Quelli che…B2O ha scelto

Si parla spesso di quanto sia importante per le aziende fare innovazione; per B2O, al di là del nuovo impianto, significa anche dotarsi di un impianto di imbottigliamento tecnologicamente all’avanguardia. Così nel nuovo stabilimento della Brussa è arrivata “Ricamo“, imbottigliatrice che si è guadagnata il riconoscimento europeo Horizon 2020 per l’innovazione tecnologica, brevettata e prodotta dalla giovane azienda veronese Dr Tech. Stefano Guarise, AD e responsabile tecnico elettronico, ci illustra la creazione sua e dei soci.

Sig. Guarise, come è nata questa idea?
L’azienda è nata tre anni fa, e da subito ci siamo posti come giovane impresa innovativa curando la ricerca interna e unendo le competenze in campi diversi di noi tre soci fondatori – progettazione meccanica, meccanica di precisione e automazione. Una delle cose di cui ci eravamo resi conto, era di come nei sistemi di imbottigliamento si prestasse insufficiente attenzione al fattore ossigeno – cosa che, nel caso del vino, significa anche una maggiore presenza di solfiti – e alle contaminazioni esterne, dovute ad esempio alla cannuccia di riempimento. Così due anni fa abbiamo iniziato a lavorare a questo progetto, arrivato in produzione ad inizio 2017: B2O è dunque una delle prime aziende ad aver colto questa innovazione.

Detta in maniera semplice, “da profani”, come funziona Ricamo?
Mentre la cannuccia scende, l’aria viene aspirata dalla bottiglia. Viene quindi iniettato gas inerte, e la cannuccia rilascia poi il liquido risalendo senza mai toccarlo. Alla fine, il gas inerte residuo isola completamente il liquido. Tutto il processo è regolato da una fotocellula, evitando qualsiasi contatto meccanico; così come viene evitato il ricircolo di gas nella macchina.
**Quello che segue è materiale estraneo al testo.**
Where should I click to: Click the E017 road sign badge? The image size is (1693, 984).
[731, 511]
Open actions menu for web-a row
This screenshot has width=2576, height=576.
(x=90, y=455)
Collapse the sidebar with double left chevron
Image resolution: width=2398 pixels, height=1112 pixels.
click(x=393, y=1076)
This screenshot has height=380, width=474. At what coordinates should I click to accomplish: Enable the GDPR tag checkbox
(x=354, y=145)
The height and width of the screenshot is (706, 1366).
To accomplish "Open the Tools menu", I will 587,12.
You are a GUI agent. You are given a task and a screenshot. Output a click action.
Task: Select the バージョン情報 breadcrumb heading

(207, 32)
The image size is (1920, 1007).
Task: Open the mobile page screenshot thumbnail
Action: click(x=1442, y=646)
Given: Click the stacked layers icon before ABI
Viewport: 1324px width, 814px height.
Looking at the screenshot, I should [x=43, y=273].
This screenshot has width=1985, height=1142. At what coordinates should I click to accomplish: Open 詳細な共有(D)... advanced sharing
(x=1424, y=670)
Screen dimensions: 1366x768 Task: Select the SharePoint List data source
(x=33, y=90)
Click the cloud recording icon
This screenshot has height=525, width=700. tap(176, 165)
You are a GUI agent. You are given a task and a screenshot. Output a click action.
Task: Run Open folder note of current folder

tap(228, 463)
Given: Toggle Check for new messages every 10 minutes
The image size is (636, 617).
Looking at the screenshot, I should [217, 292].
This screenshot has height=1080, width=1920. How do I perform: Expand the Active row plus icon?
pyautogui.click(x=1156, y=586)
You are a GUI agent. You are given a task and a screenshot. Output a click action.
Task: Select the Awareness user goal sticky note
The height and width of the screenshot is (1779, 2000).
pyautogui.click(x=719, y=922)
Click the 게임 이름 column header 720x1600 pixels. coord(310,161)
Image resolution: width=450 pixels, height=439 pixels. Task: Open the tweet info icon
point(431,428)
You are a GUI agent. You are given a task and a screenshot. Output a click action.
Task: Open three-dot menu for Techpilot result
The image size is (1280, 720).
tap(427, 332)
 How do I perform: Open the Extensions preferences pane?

Inizialmente Ricamo è stata testata sul vino, e le degustazioni comparative fate lo scorso febbraio hanno dimostrato una miglior conservazione  e maggior freschezza del prodotto rispetto a quello imbottigliato con sistemi tradizionali; ma anche la birra ha chiaramente tutto da guadagnare dall’assenza di ossigeno e di contatto con la cannuccia, evitando problemi come ossidazione e starter fermentativi esterni.

Quali sono i vostri progetti futuri?
Naturalmente curare ancora la ricerca per migliorare i risultati ottenuti, dato che crediamo che i prodotti di alta qualità meritino di essere trattati nella maniera più accurata e salutare possibile: già ho citato la riduzione dei solfiti nel vino, ma anche nel caso della birra vogliamo andare verso una sempre maggior freschezza e qualità della conservazione. Inoltre, dopo vino, birra e olio d’oliva, stiamo lavorando per espandere questo sistema anche ad altri settori che presentano particolari necessità di conservazione o sanitarie: la farmaceutica, la cosmetica, il latte, e le bevande in generale.